Data for the task
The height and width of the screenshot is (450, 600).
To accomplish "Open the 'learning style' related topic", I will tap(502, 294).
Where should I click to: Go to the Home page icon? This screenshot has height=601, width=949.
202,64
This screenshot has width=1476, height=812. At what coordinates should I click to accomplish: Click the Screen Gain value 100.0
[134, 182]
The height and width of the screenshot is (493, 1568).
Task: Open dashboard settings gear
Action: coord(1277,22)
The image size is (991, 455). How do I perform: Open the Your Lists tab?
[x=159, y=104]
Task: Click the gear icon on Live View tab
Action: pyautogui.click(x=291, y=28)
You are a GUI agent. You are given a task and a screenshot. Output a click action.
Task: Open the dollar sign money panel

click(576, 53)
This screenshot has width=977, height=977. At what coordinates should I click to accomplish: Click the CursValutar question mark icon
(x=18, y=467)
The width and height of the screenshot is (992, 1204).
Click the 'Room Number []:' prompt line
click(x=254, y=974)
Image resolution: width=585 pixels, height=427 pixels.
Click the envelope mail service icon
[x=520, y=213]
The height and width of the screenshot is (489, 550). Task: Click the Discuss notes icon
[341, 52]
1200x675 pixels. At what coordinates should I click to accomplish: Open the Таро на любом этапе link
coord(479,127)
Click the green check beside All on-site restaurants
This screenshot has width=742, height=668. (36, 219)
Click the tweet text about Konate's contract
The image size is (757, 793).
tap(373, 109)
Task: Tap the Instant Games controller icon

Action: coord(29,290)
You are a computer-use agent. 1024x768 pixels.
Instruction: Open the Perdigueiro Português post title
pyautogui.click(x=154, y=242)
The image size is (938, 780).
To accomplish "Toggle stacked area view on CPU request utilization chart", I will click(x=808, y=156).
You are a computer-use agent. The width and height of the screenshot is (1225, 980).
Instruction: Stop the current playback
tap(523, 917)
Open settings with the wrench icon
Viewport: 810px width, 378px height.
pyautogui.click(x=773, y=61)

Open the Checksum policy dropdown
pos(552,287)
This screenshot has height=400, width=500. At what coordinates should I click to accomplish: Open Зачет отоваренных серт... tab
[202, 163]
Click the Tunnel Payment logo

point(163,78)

Exercise instructions
The records above must be output exactly, in full.

Exercise answer
The height and width of the screenshot is (450, 600).
To accomplish "Open the 'learning style' related topic", I will tap(502, 294).
Where should I click to: Go to the Home page icon? This screenshot has height=601, width=949.
202,64
This screenshot has width=1476, height=812. At what coordinates should I click to accomplish: Click the Screen Gain value 100.0
[134, 182]
The height and width of the screenshot is (493, 1568).
Task: Open dashboard settings gear
Action: coord(1277,22)
The image size is (991, 455). How do I perform: Open the Your Lists tab?
[x=159, y=104]
Task: Click the gear icon on Live View tab
Action: pyautogui.click(x=291, y=28)
You are a GUI agent. You are given a task and a screenshot. Output a click action.
Task: Open the dollar sign money panel

click(576, 53)
This screenshot has width=977, height=977. At what coordinates should I click to accomplish: Click the CursValutar question mark icon
(x=18, y=467)
The width and height of the screenshot is (992, 1204).
Click the 'Room Number []:' prompt line
click(x=254, y=974)
Image resolution: width=585 pixels, height=427 pixels.
Click the envelope mail service icon
[x=520, y=213]
The height and width of the screenshot is (489, 550). Task: Click the Discuss notes icon
[341, 52]
1200x675 pixels. At what coordinates should I click to accomplish: Open the Таро на любом этапе link
coord(479,127)
Click the green check beside All on-site restaurants
This screenshot has width=742, height=668. (36, 219)
Click the tweet text about Konate's contract
The image size is (757, 793).
tap(373, 109)
Task: Tap the Instant Games controller icon

Action: coord(29,290)
You are a computer-use agent. 1024x768 pixels.
Instruction: Open the Perdigueiro Português post title
pyautogui.click(x=154, y=242)
The image size is (938, 780).
To accomplish "Toggle stacked area view on CPU request utilization chart", I will click(x=808, y=156).
You are a computer-use agent. The width and height of the screenshot is (1225, 980).
Instruction: Stop the current playback
tap(523, 917)
Open settings with the wrench icon
Viewport: 810px width, 378px height.
pyautogui.click(x=773, y=61)

Open the Checksum policy dropdown
pos(552,287)
This screenshot has height=400, width=500. At what coordinates should I click to accomplish: Open Зачет отоваренных серт... tab
[202, 163]
Click the Tunnel Payment logo

point(163,78)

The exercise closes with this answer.